The Sting, the 1974 Oscar winner for Best Picture, begins when two conmen (Robert Redford and Robert Earl Jones) run the pigeon drop on a mark, only to discover later that the mark was a bagman for an organized crime boss. Jones' character is murdered by the mob in revenge, setting the dramatic tension for the film.

In 1983, Season 10 of The Jeffersons began with a three-episode arc about a pigeon drop scam.

The 1987 film House of Games contains a pigeon drop in the second act.

In The Golden Girls season 5, episode 22, "Cheaters", broadcast March 24, 1990, Blanche and Sophia are victims of a pigeon drop scam. A man approaches them in a shopping mall asking them if they dropped a wallet he just found with a lot of money in it. He persuades them (with the help of what appears to be another random person in the mall) to contribute $2,000 of their own money to open a joint bank account where they will keep the found money and eventually split it if it remains unclaimed by the owner. When Sophia later explains to Rose how she and Blanche were scammed out of the $2,000, Rose tells her, "You two were victims of the oldest confidence game going: the pigeon drop."

The 2003 film Matchstick Men opens with two of the main characters performing a pigeon drop, posing as IRS agents.

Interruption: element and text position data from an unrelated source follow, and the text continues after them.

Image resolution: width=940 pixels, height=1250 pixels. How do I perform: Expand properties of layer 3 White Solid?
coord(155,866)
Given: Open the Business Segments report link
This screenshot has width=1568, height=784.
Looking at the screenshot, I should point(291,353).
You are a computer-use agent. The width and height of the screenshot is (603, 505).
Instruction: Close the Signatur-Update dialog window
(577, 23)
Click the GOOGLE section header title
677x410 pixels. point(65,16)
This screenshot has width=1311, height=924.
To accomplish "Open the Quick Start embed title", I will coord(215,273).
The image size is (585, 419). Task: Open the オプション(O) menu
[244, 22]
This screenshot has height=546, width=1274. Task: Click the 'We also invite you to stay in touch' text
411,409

The 2015 Better Call Saul episode "Hero" features a scene where Jimmy McGill and his friend, Marco Pasternak, use a pigeon drop to scam a mark out of a wallet. Jimmy leaves a bar with a new acquaintance, Stevie. In an alley, they discover a barely conscious drunk man next to a wallet full of cash. Stevie takes the cash and Jimmy takes the man's Rolex watch. Jimmy estimates the Rolex to be worth more than the wallet, leading Stevie to trade the found money plus additional cash of his own for the watch. After Stevie runs away with the watch, a cheap counterfeit, Jimmy and the "unconscious" man, now revealed to be his partner, return to Jimmy's residence to split the proceeds of their scam.